COMPITO 1: Riporta come elenco numerato le righe dei dati, tralasciando quelle vuote: comincia dalla riga che contiene "Click the Word icon of 文档.en" e fermati dopo quella che contiene "click(x=87, y=3)".

BRANO:

──────────────────────────────

Lectio Magistralis
su «Giovanni XXIII - Santorale»
Sono sinceramente grato a d. Ezio Bolis per l’invito che mi ha rivolto sia a scrivere alcune parole di Prefazione per questo volume, sia ad essere qui a Bergamo insieme con voi per la sua presentazione. Gli sono riconoscente anche perché mi permette di mostrare vicinanza ed esprimere il mio fraterno augurio al vescovo Mons. Francesco Beschi al quale il volume è dedicato per il XX anniversario della ordinazione episcopale.
Questo nostro incontro mi permette di tornare sulla figura di Papa Giovanni a pochi giorni da quello vissuto domenica scorsa con i pellegrini giunti numerosi a Roma da Sotto il Monte e da Concesio in occasione del 60mo della morte di Giovanni XXIII e dell’elezione di Paolo VI. Insieme con loro ho celebrato l’Eucaristia domenicale nella chiesa di Sant’Ignazio di Loyola ricordando nell’omelia alcune parole rivolte loro da Francesco, nell’Udienza del giorni prima, sabato 3 giugno. Sono parole che nel nostro contesto acquistano una speciale risonanza: «Dio non fa i santi in laboratorio, no, li costruisce in grandi cantieri, in cui il lavoro di tutti, sotto la guida dello Spirito Santo, contribuisce a scavare profondo, a porre solide fondamenta e a realizzare la costruzione, ponendo ogni cura perché cresca ordinata e perfetta, con Cristo come pietra angolare (cf. Ef 2,21-22). Questa è l’aria che hanno respirato fin da piccoli Angelo e Giovanni Battista a Sotto il Monte e a Concesio, con tutto il bene che ne è derivato: quello che hanno donato e ricevuto!». Il Papa ha subito aggiunto: «Rendiamo grazie al Signore perché ha dato loro, nei vostri paesi, una terra fertile e ricca di santità in cui porre le radici e crescere, e perché fa anche di voi, come già dei vostri genitori, dei vostri nonni, e di tanti che hanno vissuto, amato, lavorato, seminato e raccolto, gioito e pianto nelle vostre cittadine e nelle vostre campagne, un suolo buono e generoso, in cui piccoli semi di bene possono germogliare e crescere per il futuro».

──────────────────────────────

COMPITO 2: Nella lectio su Giovanni XXIII, riscrivi il passo che comincia con le parole "Lectio Magistralis" e termina con "della ordinazione episcopale.", sostituendo "volume" con "libro".

DATI DEL COMPITO:
──────────────────────────────

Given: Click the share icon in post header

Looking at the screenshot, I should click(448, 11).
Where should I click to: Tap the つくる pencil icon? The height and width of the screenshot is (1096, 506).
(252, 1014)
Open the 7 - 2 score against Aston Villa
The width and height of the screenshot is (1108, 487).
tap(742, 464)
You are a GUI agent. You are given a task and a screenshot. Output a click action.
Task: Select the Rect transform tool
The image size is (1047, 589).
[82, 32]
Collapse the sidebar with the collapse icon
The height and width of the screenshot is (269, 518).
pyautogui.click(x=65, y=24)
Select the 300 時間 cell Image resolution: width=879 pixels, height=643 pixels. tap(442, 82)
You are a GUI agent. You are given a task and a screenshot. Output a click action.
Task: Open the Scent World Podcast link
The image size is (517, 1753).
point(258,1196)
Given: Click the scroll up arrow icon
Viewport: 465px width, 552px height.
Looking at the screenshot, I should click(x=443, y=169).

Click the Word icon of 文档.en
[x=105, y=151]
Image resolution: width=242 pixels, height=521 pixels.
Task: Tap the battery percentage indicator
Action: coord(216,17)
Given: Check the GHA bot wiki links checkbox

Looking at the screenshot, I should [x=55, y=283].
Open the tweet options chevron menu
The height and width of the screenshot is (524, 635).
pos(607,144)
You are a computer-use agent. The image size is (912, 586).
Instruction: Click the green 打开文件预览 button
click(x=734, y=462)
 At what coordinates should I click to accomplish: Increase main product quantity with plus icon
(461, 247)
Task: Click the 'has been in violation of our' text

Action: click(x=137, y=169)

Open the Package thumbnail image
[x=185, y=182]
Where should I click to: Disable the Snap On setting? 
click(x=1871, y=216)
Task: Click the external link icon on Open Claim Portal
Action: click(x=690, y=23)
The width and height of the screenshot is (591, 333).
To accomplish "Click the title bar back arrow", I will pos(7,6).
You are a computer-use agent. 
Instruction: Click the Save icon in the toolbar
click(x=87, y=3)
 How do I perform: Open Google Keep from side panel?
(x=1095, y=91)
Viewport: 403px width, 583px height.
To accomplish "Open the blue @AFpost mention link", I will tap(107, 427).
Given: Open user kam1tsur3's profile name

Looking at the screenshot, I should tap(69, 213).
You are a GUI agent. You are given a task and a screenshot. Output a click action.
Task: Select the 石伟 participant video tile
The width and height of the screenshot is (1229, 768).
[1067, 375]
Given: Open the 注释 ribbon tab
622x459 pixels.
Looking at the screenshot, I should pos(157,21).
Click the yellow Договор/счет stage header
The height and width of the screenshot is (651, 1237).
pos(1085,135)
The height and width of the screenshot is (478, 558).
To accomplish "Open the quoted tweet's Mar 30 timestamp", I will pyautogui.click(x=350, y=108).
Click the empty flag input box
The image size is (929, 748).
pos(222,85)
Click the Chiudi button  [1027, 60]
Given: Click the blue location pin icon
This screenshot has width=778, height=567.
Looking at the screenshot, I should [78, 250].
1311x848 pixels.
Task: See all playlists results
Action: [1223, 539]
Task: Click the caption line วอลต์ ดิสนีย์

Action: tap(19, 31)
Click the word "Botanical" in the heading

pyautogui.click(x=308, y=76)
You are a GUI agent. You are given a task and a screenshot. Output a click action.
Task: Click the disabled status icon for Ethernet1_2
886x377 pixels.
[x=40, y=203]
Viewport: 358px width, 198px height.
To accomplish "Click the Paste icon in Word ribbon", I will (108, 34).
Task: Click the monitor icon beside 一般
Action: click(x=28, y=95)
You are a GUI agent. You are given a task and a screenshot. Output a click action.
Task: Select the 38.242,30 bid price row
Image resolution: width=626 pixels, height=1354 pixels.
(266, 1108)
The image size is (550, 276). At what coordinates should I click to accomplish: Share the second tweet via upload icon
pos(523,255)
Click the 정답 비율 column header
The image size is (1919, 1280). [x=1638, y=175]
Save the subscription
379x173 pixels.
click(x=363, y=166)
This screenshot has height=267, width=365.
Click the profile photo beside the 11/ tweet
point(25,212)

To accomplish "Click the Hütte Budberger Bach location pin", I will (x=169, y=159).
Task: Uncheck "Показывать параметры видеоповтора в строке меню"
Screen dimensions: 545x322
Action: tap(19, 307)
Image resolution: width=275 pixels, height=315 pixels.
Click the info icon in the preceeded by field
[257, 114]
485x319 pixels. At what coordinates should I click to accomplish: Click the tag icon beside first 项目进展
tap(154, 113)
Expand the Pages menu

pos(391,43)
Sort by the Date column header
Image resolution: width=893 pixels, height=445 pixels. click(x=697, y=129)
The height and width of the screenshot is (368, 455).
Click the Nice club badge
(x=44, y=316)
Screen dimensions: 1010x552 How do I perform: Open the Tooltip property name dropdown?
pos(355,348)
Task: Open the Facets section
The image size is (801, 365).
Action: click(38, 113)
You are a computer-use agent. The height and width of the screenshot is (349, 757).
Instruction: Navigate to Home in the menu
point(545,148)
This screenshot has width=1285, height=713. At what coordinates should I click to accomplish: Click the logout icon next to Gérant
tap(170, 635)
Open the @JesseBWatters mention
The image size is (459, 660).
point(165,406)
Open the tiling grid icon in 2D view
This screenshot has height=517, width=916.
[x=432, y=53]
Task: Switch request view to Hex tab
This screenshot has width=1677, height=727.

──────────────────────────────

RISULTATO 1:
1. Click the Word icon of 文档.en
2. [x=105, y=151]
3. Image resolution: width=242 pixels, height=521 pixels.
4. Task: Tap the battery percentage indicator
5. Action: coord(216,17)
6. Given: Check the GHA bot wiki links checkbox
7. Looking at the screenshot, I should [x=55, y=283].
8. Open the tweet options chevron menu
9. The height and width of the screenshot is (524, 635).
10. pos(607,144)
11. You are a computer-use agent. The image size is (912, 586).
12. Instruction: Click the green 打开文件预览 button
13. click(x=734, y=462)
14.  At what coordinates should I click to accomplish: Increase main product quantity with plus icon
15. (461, 247)
16. Task: Click the 'has been in violation of our' text
17. Action: click(x=137, y=169)
18. Open the Package thumbnail image
19. [x=185, y=182]
20. Where should I click to: Disable the Snap On setting? 
21. click(x=1871, y=216)
22. Task: Click the external link icon on Open Claim Portal
23. Action: click(x=690, y=23)
24. The width and height of the screenshot is (591, 333).
25. To accomplish "Click the title bar back arrow", I will pos(7,6).
26. You are a computer-use agent. 
27. Instruction: Click the Save icon in the toolbar
28. click(x=87, y=3)

RISULTATO 2:
Lectio Magistralis
su «Giovanni XXIII - Santorale»
Sono sinceramente grato a d. Ezio Bolis per l’invito che mi ha rivolto sia a scrivere alcune parole di Prefazione per questo libro, sia ad essere qui a Bergamo insieme con voi per la sua presentazione. Gli sono riconoscente anche perché mi permette di mostrare vicinanza ed esprimere il mio fraterno augurio al vescovo Mons. Francesco Beschi al quale il libro è dedicato per il XX anniversario della ordinazione episcopale.